» 05/12/2012, 00.00
Indonesia, Islamic paramilitary group defends Christians, Hindus and Buddhists
It's called Banser and is a branch of the Nahdlatul Ulama (NU), a movement established in 1926 which aims to protect all minorities in the country. Recently, they foiled an attack by Islamic fundamentalists against a Canadian writer. According to members of NU "Muslims and Christians believe in the same God," spread of radical Islam depends on the " government that supports them for fear of losing votes."
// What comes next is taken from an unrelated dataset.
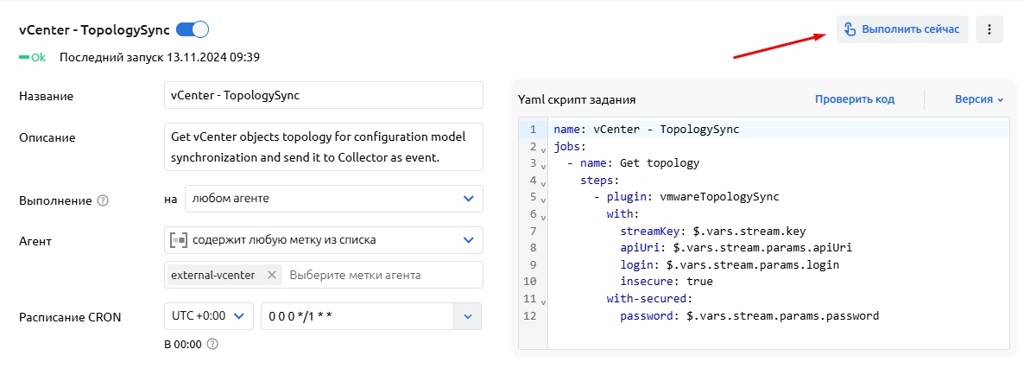Click the "Выполнить сейчас" run now button
The height and width of the screenshot is (381, 1024).
[901, 29]
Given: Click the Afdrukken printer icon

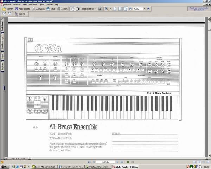Looking at the screenshot, I should click(x=34, y=9).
Yogyakarta (AsiaNews) - Canadian journalist and author Irshad Manji was
threatened with death by Islamic fundamentalist groups for having written a
book about Islam and freedom entitled Allah, Liberty and Love. For weeks, members of
radical movements have stopped the author from presenting the book, often by
attacking people attending meetings. Only during a speech at the headquarters
of the Free Journalist Alliance in South Jakarta, were there no assaults, thanks to the
intervention of members of Banser, the paramilitary group of Nahdlatul Ulama (NU), the Shiite Muslim
movement that defends the country's ethnic and religious minorities .
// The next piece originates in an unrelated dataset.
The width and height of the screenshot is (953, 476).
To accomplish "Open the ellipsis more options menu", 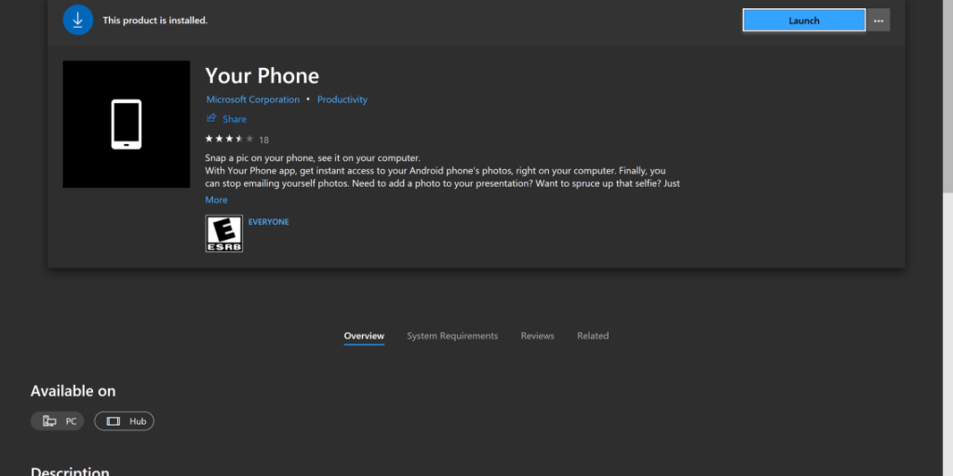I will click(x=879, y=20).
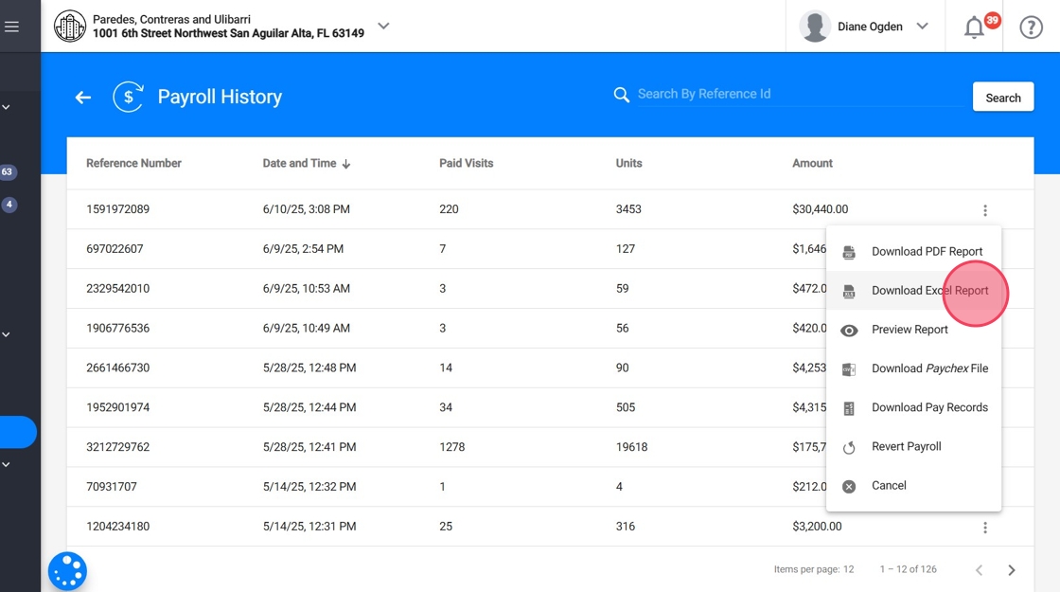Click the Search button

1002,98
Founded in 1926 by Kiai Hajj Hasyim Ashari - grandfather of the late Indonesian
President Abdurrahman Wahid, nicknamed Gus Dur - over the years has become a
flag of moderate Islam. NU gave birth to the paramilitary unit Banser and the Gerakan Pemuda Ansor youth wing.
Kiai Hajj Husein Nuril Arifin, a Muslim leader of Semarang
(Central Java province), told AsiaNews: "True Islam supports the
spirit of tolerance and love among human beings. With Christians, we believe in
the same God The differences are in how we practice our faith: there is no
reason to worry about those who exercise a faith different from ours. Muslim leaders
should practice this spirit of tolerance, rather than just talk at seminars and
According Aan Anshori, a member of the NU, the problem in Indonesia is that "the
government is afraid of losing the support of Muslim fundamentalist groups,"
and this is why the will not take the necessary measures to stop them. "If
we look at the attacks on Irshad Manji - he explains - they were radical
Islamists: in the book he speaks of freedom [Hurriyah], Justice ['Adalah]
and social equality [musawwa]. Ideas
that these groups do not adhere to".